Поначалу поддавшись инерции традиционного самовосприятия интеллигенции — обличая рефлексивное бытие писателя, художника, ученого как романтическую иллюзию бегства от общего, «обывательского» хода жизни («Сказка про сказку», «Наш последний эшелон», «Минус», «В норе», «Ничего страшного»), — Сенчин постепенно приходит к пониманию глубинного равноправия моделей бытия, затрагивающих существо личности, будь то личность художника или молочницы, музыканта или менеджера («Малая жизнь», «Лед под ногами»).

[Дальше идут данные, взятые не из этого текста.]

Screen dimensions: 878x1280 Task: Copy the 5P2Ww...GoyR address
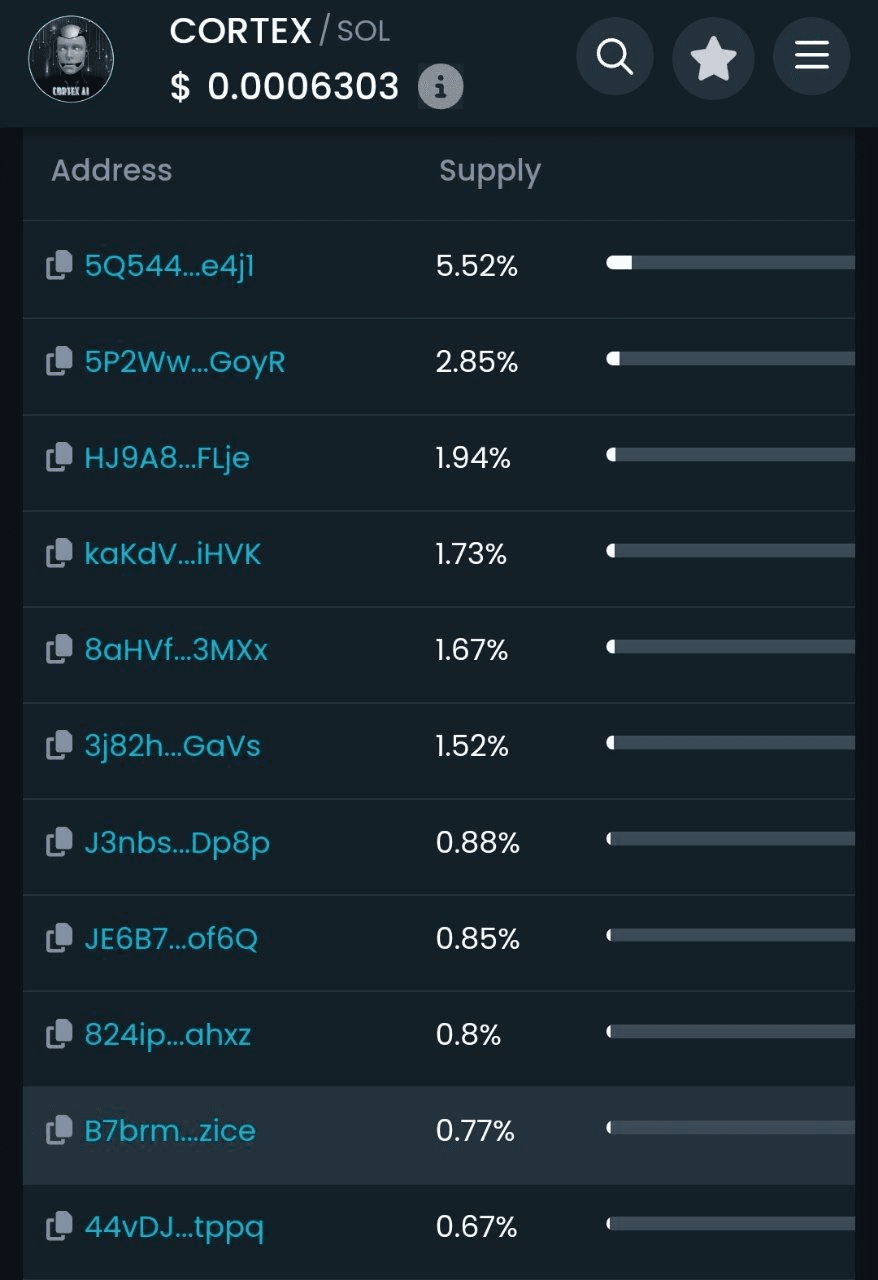[x=60, y=361]
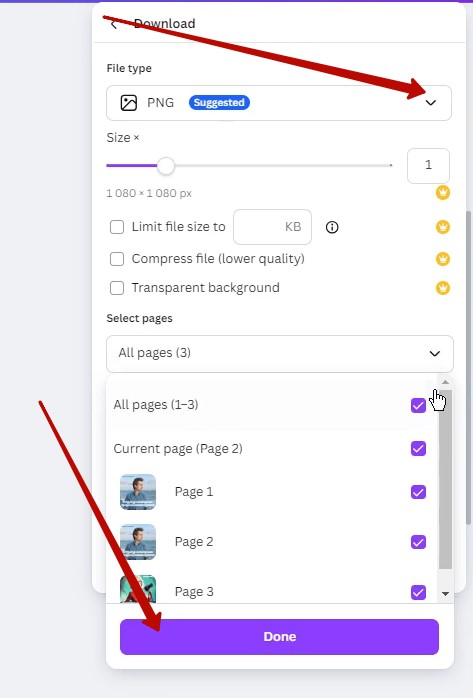Screen dimensions: 473x698
Task: Tick Compress file (lower quality) checkbox
Action: pos(117,259)
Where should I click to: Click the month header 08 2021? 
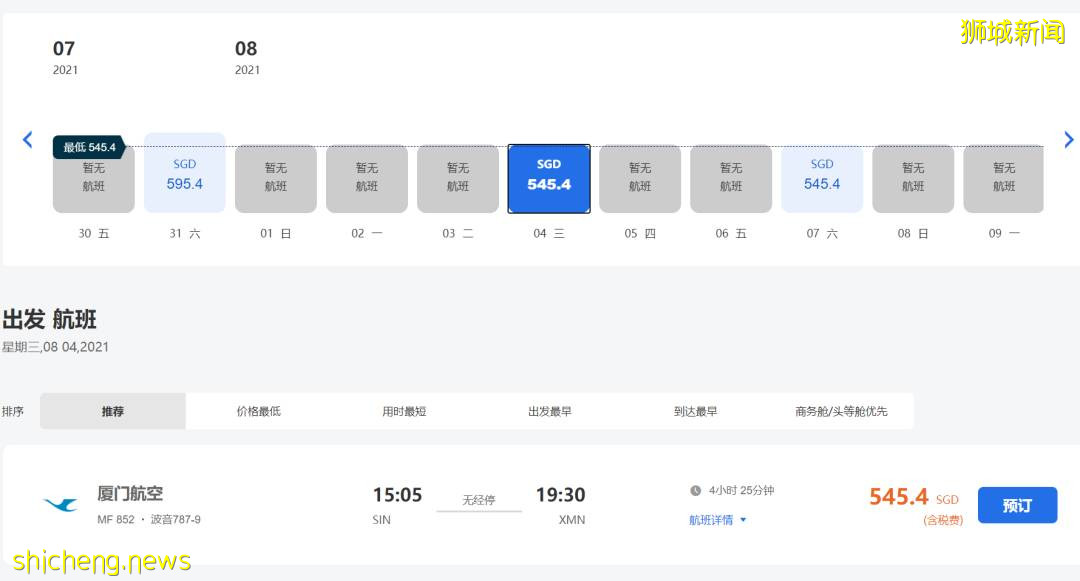coord(247,55)
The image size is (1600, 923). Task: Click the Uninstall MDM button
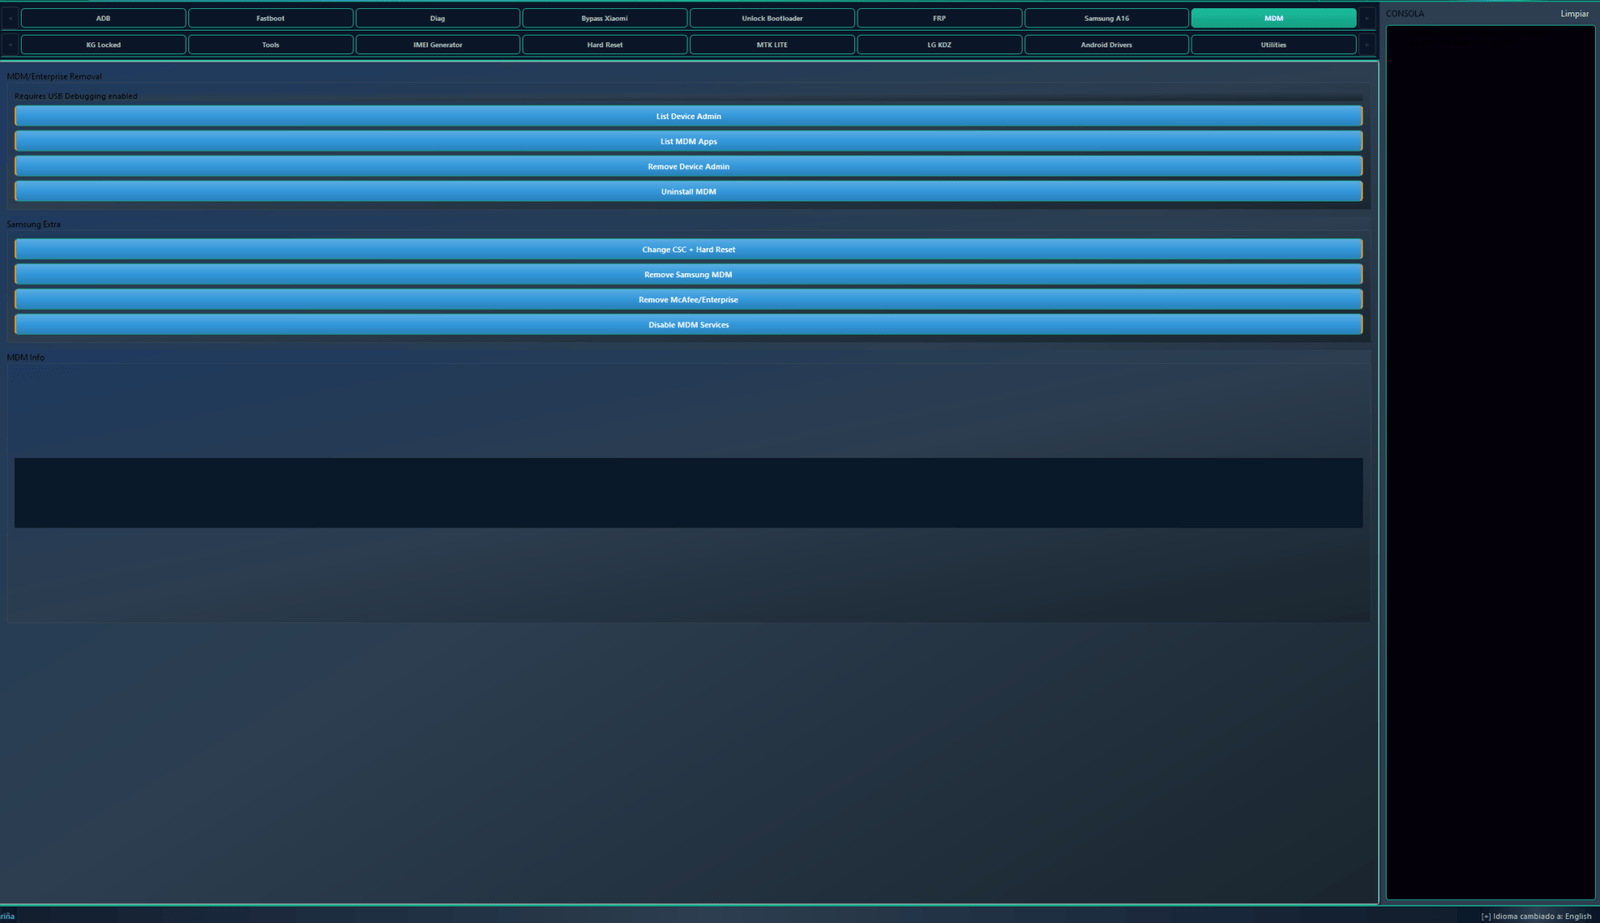point(688,192)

Тут место возразить С. Белякову, указавшему направление писательской эволюции Сенчина от героя «автобиографичного и автопсихологичного» к так называемому «маленькому человеку» как герою «типичному и узнаваемому»[72]. Проза Сенчина, по нашему мнению, стремится именно что к изживанию «маленького человека» как типологического явления — через устранение ложной позиции человека «большого». Не случайно ведь, что персонажи, формально подпадающие под маркировку «маленького человека», переживают у него драму безопорного существования точно так, как это делает герой-художник, как будто покинувший пределы общего с ними контекста. Сама ситуация обывателя — его неудача, апатия, усталость, выражающие неумение личностно совпасть с порядком вещей, — совершенно той же, экзистенциальной природы, что и по виду исключительная, «романтичная» драма художнического выпадения из жизни.
«Маленький человек» — это персонаж социальной, обусловленной, а не философской, доходящей до предельных оснований мысли. Неравенство, относительно которого можно определять какого-то человека как маленького, существует только в отношении денежных сумм, в отношении же бренности денег все равны. Пойдем дальше и увидим в фигуре «маленького человека» не только инерцию обусловленного мышления, но и пережиток культурного невроза.
«Маленький человек» — традиционный объект мышления русского интеллигента, взывавший к его самоумалению как «большого», провоцировавший чувствовать себя «лишним». Исторически обусловленная исключительность русской интеллигенции взвинчивала в ней невротическое высокомерие избранного народа, которому одному дан ключ к спасению. Но врата открыты для каждого — в феномене духовной жизни, объединяющем все человечество в его принципиальном существе. Призывая литературу возвратить внимание к судьбе «маленького человека», Беляков продлевает жизнь историческому неврозу литературного, интеллигентского, культурного самосознания в России. Сенчин же, напротив, интеллигентское самосознание обновляет, снимая народнический невроз разорванной общности. Писатель и обыватель в его прозе оказываются породнены нуждой в сущностном бытии.
Литература. Импульсом к повествованию в прозе Сенчина является потребность в рефлексивном испытании правды с тем, чтобы поставить ребром мучающий вопрос. Прилепин силой эмоции дотягивает до аксиомы любое предположение, Сенчин, наоборот, любую аргументированную предпосылку может развить до ее противоположности, силой мысли подточить свое же доказательство. Не случайно одни и те же сюжеты разыграны Сенчиным с разным раскладом правоты, с противоположных позиций, и потому с несовпадающими выводами: вспомним хотя бы, как он и так, и этак вертит ситуацию побега художника из города в деревню («Чужой», «В норе», «Проект», «Малая жизнь»). Смена персонажей, исходных мотивов позволяет менять точки осмысления ситуации, возобновлять спор с самим собой, так и оставаясь не убежденным.